Shein n’a ouvert pour l’instant que des boutiques éphémères en France. Mais il s’agit déjà du plus grand magasin de mode au monde en ligne. Vous y trouverez par exemple un polo pour hommes à 2,49 euros, comme on le constate dans le reportage du 20H ci-dessus. Comment atteindre des prix aussi bas, sur lequel les enseignes françaises ou européennes ne peuvent pas s’aligner ?
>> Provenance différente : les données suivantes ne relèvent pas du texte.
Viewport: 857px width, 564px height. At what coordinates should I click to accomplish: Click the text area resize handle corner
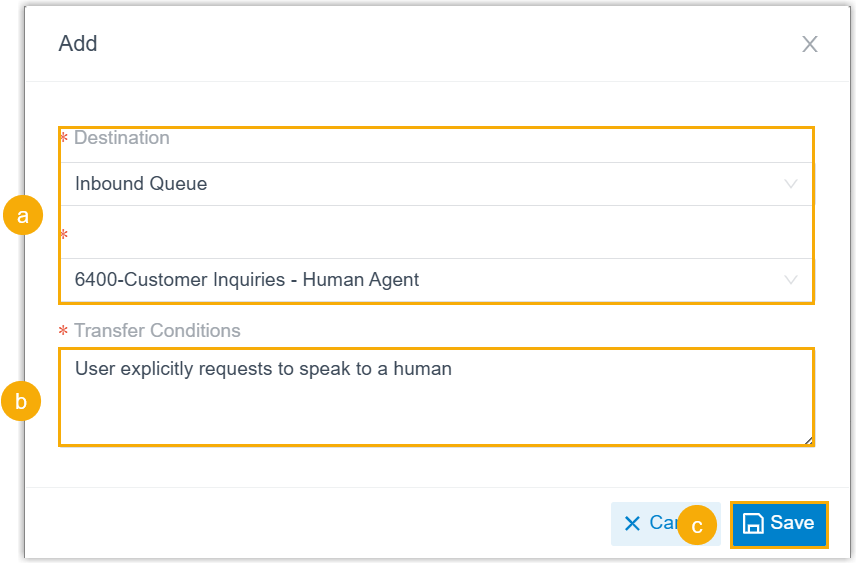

“Les coûts de production sont très faibles en Chine, c’est clair. Mais malgré tout, les prix qui sont annoncés sont nécessairement des prix à perte”, estime l’économiste Françoise Nicolas. Cela signifie que l’entreprise accepte de perdre de l’argent aujourd’hui. Mais “une fois qu’une entreprise comme Shein se sera imposée, elle aura éliminé ses concurrents. Et donc là, elle sera maîtresse du jeu, puisqu’elle sera en situation de quasi-monopole”, prédit la spécialiste de l’Asie à l’Ifri.
“On ne joue pas à armes égales”
Voilà la stratégie de ces entreprises chinoises. Casser les prix pour mettre à terre ses concurrents européens, et s’imposer sur le marché. Effectivement, plusieurs enseignes françaises de prêt-à-porter ont fermé ces dernières années. Et d’autres ont été rachetées par des investisseurs chinois, qui contrôlent ainsi toute la chaîne de valeur, de la production à la commercialisation. Et moins la Chine exporte vers les États-Unis, qui exige désormais d’importants droits de douane, plus elle exporte vers l’Europe.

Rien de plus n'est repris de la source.